Poème: O ville sainte qu'ombrage un bosquet de figuiers - Jean-Joseph RABEARIVELO

Publié le par Alain GYRE

Pour la journée internationale de la poésie, je dédie ce poème de Jean Joseph Rabearivelo en l'honneur d'Ambohimanga

Brice Danoly-Nirina Rakotomanga

O ville sainte qu'ombrage un bosquet de figuiers

toi qui, seule, comptes pour moi sr la terre !

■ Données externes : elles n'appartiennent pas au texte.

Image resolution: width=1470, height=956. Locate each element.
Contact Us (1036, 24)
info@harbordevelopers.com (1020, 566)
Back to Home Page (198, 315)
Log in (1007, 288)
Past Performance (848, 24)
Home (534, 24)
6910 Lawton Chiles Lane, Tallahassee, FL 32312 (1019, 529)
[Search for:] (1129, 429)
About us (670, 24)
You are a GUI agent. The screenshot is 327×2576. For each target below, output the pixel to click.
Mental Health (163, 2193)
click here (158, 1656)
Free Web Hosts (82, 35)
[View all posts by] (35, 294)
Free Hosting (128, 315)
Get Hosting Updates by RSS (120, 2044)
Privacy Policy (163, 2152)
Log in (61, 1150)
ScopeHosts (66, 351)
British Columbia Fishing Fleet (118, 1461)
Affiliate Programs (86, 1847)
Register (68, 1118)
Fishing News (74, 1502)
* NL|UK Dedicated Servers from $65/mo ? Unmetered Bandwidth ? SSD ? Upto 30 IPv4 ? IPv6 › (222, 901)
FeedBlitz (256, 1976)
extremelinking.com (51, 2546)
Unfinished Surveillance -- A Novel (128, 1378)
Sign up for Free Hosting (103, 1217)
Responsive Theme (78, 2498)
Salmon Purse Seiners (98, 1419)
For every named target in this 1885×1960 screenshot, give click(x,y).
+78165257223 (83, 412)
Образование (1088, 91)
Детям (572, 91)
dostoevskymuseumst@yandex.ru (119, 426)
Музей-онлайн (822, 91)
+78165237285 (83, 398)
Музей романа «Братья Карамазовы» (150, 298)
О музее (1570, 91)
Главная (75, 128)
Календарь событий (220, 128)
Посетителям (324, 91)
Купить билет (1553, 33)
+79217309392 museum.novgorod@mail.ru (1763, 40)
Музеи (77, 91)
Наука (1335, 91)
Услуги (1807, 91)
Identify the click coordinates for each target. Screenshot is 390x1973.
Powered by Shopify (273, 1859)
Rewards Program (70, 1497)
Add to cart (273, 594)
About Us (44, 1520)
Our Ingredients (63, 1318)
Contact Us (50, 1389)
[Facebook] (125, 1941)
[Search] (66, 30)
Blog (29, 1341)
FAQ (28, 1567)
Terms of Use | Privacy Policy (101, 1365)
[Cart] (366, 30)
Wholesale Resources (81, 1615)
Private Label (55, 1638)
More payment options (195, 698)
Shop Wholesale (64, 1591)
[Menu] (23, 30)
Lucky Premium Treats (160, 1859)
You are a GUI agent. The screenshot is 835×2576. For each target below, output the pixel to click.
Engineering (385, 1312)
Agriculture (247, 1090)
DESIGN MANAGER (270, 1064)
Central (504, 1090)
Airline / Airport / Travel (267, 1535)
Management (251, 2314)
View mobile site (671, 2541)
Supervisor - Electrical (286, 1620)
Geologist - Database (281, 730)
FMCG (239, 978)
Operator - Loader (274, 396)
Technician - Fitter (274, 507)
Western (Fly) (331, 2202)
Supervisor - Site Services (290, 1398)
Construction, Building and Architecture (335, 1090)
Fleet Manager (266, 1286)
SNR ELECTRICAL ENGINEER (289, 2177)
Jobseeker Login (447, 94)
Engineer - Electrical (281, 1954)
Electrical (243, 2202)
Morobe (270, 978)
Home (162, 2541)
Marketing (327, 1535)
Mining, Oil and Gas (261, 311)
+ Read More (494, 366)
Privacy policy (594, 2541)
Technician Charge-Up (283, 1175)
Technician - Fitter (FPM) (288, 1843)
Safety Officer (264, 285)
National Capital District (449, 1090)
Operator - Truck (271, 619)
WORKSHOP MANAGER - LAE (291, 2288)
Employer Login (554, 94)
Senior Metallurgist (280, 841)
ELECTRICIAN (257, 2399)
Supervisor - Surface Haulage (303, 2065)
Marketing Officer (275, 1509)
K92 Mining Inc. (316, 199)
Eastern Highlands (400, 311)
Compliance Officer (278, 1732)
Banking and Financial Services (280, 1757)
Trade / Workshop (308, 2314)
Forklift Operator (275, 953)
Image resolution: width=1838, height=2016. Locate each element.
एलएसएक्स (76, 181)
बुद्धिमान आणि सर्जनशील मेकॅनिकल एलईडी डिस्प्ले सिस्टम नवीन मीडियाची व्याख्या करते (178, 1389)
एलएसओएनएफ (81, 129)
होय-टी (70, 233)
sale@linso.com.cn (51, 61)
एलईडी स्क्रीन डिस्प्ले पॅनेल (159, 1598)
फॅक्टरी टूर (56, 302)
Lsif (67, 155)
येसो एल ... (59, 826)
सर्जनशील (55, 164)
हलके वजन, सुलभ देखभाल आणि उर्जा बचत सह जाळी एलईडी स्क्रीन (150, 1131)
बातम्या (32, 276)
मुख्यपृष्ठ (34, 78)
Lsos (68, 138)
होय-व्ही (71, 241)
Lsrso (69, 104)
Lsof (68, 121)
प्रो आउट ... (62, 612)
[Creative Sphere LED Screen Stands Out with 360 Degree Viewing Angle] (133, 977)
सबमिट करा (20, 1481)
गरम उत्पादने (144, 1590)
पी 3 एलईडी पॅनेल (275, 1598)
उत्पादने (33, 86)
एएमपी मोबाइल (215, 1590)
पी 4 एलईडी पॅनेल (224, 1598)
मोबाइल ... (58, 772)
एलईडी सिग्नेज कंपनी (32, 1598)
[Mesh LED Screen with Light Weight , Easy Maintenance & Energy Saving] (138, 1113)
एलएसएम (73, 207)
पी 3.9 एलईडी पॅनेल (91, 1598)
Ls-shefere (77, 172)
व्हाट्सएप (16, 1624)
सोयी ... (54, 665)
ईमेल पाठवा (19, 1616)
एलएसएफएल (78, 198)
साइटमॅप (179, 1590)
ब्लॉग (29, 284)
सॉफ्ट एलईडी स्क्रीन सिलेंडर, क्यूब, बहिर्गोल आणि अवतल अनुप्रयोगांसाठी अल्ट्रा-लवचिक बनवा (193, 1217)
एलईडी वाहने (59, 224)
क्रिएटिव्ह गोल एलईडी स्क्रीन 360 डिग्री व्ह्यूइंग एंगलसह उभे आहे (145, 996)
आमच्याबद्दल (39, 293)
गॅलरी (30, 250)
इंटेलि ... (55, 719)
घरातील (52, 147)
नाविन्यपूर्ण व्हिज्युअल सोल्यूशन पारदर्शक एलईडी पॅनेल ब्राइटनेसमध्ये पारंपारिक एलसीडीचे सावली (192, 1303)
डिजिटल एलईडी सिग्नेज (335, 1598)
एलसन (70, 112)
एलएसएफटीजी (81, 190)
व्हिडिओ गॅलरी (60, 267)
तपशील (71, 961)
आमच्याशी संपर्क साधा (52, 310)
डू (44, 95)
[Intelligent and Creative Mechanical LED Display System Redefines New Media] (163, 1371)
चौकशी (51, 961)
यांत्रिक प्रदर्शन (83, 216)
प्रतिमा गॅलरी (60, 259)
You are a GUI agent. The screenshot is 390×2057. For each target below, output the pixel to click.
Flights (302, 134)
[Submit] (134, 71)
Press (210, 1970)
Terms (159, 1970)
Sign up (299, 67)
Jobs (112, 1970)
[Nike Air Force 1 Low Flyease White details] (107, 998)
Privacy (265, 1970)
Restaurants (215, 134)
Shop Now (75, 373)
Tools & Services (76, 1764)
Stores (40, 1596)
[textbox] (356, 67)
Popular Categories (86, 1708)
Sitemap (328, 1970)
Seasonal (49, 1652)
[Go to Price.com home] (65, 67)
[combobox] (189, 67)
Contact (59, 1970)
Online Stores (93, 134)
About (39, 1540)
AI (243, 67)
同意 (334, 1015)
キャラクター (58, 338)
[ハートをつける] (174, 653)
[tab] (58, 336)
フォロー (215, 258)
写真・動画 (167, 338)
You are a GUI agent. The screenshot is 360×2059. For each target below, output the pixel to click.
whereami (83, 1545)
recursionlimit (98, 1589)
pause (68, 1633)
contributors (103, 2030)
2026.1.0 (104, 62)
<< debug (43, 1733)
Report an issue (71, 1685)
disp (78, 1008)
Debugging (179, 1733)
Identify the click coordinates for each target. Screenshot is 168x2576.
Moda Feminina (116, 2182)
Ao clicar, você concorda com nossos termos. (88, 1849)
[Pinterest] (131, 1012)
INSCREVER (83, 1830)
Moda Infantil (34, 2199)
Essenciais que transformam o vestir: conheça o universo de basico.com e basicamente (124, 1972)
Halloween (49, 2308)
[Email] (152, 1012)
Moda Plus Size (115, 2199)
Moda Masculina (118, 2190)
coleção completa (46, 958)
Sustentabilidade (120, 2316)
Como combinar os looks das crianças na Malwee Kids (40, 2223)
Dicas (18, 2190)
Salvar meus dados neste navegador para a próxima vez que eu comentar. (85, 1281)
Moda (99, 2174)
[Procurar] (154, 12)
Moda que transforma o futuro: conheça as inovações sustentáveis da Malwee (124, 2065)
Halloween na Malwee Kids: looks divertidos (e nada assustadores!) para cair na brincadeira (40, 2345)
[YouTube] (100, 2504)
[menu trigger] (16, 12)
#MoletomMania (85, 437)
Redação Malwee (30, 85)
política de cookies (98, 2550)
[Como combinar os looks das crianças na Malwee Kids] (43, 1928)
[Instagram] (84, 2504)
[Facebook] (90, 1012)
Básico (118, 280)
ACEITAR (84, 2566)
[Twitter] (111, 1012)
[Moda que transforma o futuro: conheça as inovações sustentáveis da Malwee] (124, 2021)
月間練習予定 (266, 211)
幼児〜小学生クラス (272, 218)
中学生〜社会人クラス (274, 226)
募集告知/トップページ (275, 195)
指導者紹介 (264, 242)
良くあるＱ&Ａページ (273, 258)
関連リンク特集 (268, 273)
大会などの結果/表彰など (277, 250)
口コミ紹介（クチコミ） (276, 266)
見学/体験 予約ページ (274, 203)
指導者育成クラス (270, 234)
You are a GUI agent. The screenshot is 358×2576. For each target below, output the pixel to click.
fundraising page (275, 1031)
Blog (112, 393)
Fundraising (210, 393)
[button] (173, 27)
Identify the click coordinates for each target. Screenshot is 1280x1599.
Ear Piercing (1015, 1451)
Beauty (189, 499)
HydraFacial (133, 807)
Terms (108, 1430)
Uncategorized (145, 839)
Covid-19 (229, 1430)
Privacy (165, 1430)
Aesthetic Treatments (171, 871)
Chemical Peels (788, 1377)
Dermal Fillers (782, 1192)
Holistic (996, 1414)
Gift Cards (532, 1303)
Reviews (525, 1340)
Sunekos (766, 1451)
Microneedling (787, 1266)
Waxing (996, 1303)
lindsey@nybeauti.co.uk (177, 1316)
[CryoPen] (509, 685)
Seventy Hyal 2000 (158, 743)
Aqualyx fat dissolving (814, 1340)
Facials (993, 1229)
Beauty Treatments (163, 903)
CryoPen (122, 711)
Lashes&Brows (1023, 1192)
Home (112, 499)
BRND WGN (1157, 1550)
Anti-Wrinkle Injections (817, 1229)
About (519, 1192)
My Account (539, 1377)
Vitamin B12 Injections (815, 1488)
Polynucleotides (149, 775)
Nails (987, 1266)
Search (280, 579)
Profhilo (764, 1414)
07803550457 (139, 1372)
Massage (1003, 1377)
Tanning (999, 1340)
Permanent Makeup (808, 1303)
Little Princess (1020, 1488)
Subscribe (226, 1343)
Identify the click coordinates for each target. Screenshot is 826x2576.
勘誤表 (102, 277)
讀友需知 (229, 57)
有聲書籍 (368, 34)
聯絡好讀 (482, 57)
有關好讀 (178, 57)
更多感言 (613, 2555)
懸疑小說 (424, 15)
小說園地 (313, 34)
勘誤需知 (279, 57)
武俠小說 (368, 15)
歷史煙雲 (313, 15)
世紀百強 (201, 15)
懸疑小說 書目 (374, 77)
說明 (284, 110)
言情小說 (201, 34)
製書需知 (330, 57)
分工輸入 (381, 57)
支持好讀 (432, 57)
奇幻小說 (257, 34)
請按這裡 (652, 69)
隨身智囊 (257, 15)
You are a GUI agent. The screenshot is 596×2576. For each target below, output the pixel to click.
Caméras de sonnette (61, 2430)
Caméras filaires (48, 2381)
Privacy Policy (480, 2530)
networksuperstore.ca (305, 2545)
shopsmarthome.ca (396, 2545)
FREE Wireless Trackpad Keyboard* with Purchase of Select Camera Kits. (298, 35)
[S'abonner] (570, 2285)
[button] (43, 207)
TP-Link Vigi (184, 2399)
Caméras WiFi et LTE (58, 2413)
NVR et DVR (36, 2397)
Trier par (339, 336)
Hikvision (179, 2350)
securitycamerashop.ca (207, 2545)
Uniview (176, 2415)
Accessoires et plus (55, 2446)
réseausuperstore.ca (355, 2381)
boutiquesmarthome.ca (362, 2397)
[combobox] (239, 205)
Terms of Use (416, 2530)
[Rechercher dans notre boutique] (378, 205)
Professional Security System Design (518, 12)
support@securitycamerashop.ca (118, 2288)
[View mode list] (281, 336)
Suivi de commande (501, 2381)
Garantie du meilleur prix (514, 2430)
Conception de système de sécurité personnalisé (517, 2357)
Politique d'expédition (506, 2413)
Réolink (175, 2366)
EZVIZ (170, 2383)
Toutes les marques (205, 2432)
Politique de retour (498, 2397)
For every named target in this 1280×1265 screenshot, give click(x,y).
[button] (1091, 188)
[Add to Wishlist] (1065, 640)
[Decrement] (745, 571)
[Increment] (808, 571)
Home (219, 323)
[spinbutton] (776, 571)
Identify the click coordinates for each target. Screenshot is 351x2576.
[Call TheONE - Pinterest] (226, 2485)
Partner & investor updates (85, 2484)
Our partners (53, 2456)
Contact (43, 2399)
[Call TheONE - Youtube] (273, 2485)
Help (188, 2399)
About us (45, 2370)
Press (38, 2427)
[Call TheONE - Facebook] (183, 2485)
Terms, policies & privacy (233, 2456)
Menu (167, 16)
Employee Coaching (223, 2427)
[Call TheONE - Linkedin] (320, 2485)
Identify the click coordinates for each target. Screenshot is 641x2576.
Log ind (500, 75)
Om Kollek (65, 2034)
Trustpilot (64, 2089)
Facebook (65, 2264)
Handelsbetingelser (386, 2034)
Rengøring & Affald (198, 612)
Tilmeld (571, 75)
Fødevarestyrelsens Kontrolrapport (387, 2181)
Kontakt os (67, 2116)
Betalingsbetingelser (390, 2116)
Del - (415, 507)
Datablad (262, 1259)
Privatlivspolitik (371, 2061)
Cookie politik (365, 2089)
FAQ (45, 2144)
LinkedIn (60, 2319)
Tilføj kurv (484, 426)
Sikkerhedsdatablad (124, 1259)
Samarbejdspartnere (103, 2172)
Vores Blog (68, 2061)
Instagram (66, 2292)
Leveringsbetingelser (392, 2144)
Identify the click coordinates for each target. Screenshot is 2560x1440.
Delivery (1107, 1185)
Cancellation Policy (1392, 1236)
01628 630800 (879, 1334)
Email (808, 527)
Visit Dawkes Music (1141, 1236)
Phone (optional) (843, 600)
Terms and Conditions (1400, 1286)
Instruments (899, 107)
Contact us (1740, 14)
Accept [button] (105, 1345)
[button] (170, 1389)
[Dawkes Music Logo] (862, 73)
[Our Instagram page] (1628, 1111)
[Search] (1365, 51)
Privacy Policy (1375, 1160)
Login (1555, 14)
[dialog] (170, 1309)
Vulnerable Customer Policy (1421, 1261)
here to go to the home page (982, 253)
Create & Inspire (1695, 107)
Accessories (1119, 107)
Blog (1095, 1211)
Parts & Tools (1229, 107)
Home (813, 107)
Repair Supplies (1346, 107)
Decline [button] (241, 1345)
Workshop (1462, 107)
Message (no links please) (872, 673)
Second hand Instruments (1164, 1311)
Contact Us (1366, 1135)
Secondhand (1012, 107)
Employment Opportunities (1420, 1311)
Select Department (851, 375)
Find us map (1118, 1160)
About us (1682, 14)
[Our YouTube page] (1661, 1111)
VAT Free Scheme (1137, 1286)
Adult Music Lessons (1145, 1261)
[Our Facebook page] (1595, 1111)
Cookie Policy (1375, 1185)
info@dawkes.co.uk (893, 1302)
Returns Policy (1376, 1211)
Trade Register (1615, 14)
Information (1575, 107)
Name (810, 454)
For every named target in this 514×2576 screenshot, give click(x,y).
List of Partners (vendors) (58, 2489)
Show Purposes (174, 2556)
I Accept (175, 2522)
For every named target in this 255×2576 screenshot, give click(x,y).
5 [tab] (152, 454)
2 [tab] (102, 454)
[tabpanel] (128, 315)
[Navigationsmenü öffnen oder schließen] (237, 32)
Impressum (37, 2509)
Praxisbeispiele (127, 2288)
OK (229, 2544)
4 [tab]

O honneur du Passé, du Présent,

et du Futur-et de l'Eternité !

Je t'aime entre toutes, et je chanterai,

car je me conforme à la Sagesse,

laquelle exige qu'on vénère

le sol d'où a jailli la vie !

 

Je t'aime ? Tu es l'orgueil de mon Ile

comme tu fus et restes le berceau

et le tombeau des ancêtres royaux,

O toi dont les collines environnanes

aux flancs desquelles pendent des herbes grises,

sont, on dirait, ou ton écharpe ton cortège

à l'heure solennelle où tu reçois

la visite...sereine de l'Azur !

 

Lorsque le Vent-du-Sud versera sur vous son haleine

vous me demanderez, pet-être, ô forêt séculaire,

ô rochers moussus que les ans n'ont pu ronger,

Et toi, ô solitude verdoyante qui les berces,

pourquoi d'aussi vaines Ombres m'émeuvent ainsi,

et pourquoi-mon coeur est si sensible !

et vous concluerez que mes yeux voient de travers ?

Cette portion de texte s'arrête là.